■ PROVIDED INFORMATION:
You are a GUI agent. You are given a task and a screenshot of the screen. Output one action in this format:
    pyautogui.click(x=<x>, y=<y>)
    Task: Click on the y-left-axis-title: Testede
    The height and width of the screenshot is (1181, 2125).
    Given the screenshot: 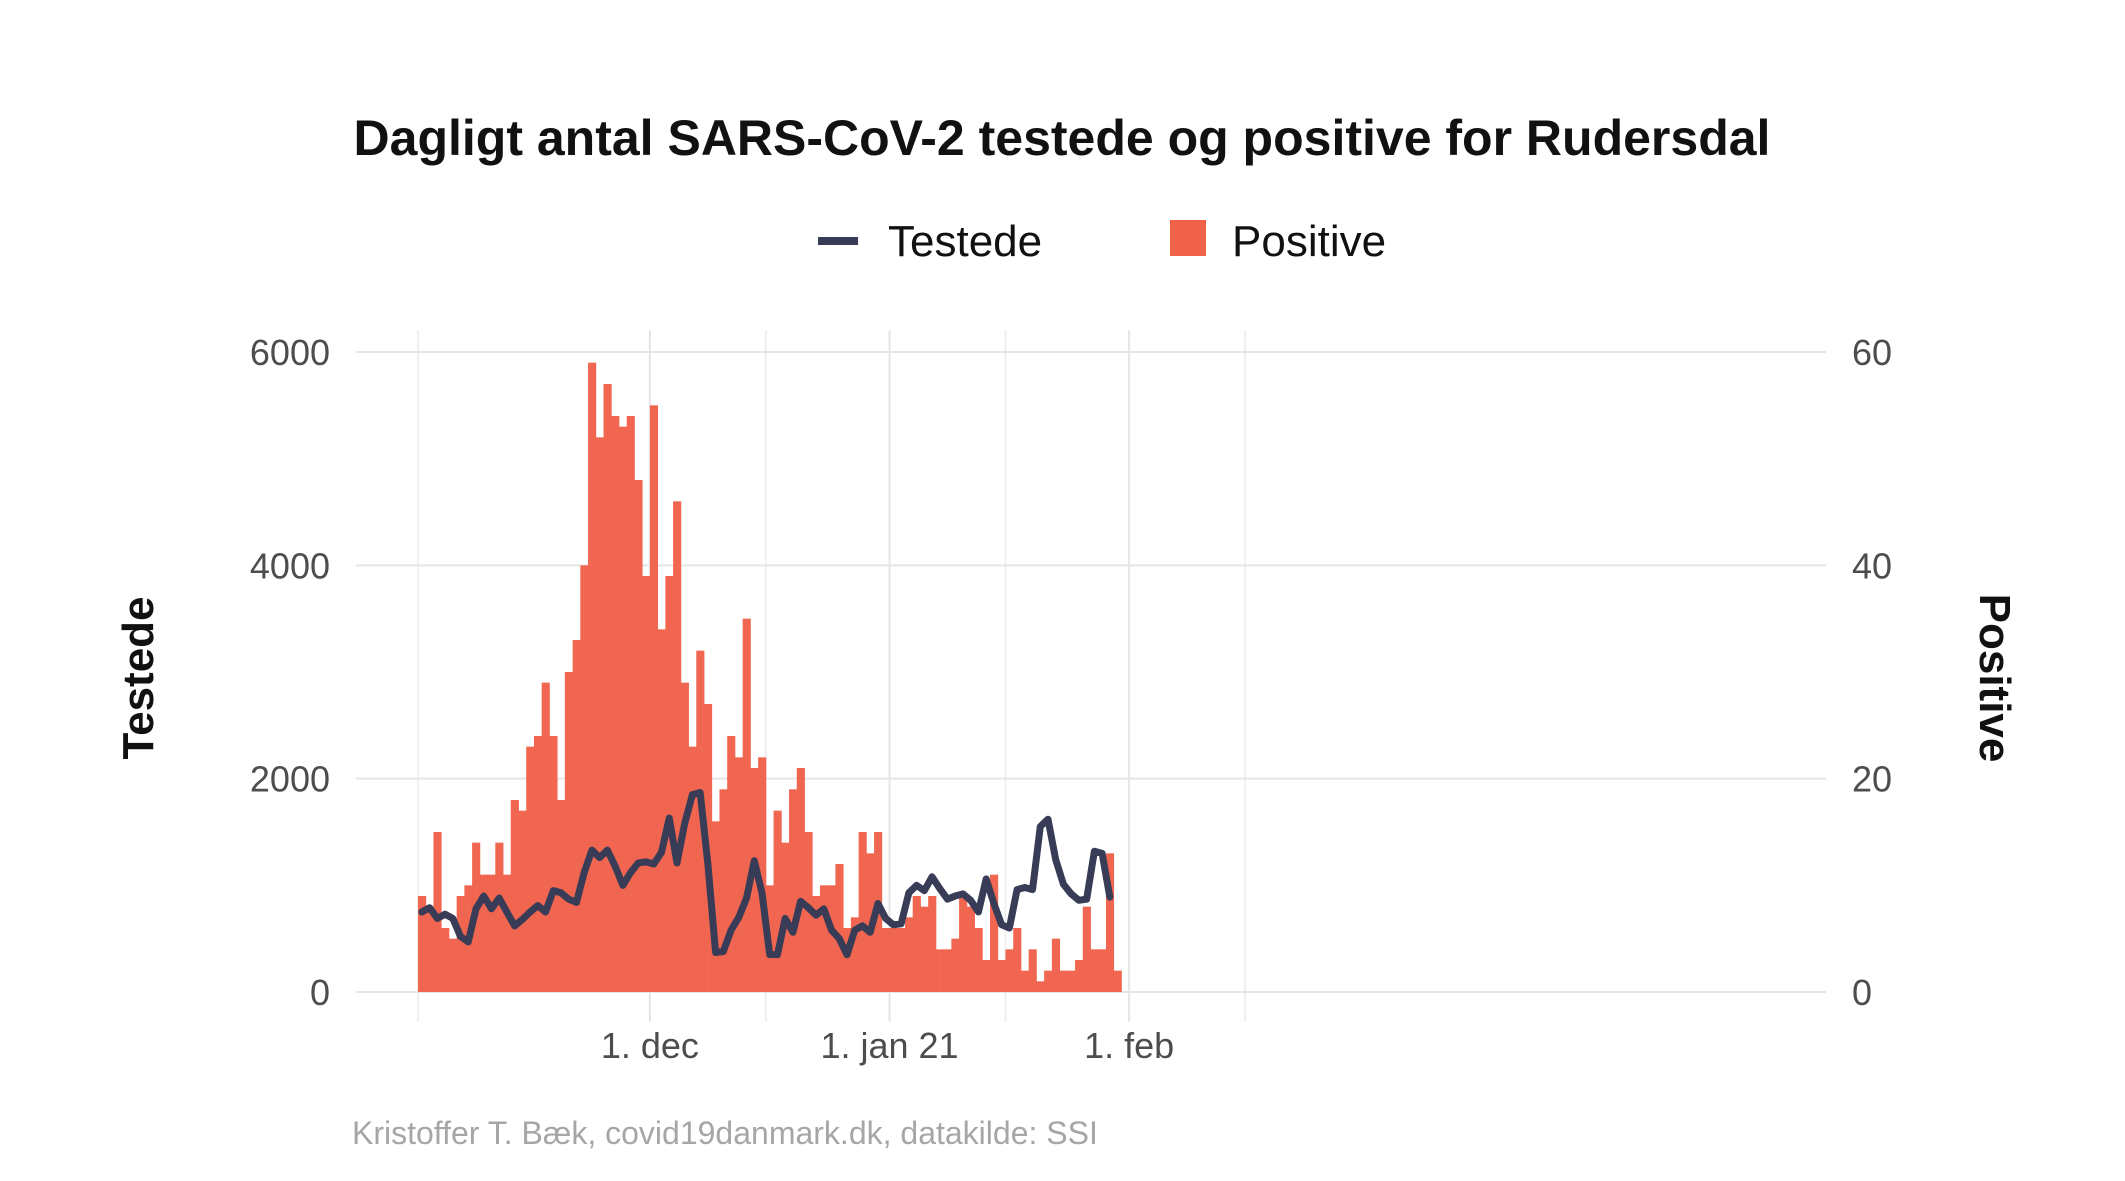 What is the action you would take?
    pyautogui.click(x=138, y=678)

■ TASK DESCRIPTION:
Write out the listing again, from its first line through the line containing "The height and", with both lines included and no changes.

■ EXERCISE RESULT:
You are a GUI agent. You are given a task and a screenshot of the screen. Output one action in this format:
    pyautogui.click(x=<x>, y=<y>)
    Task: Click on the y-left-axis-title: Testede
    The height and width of the screenshot is (1181, 2125).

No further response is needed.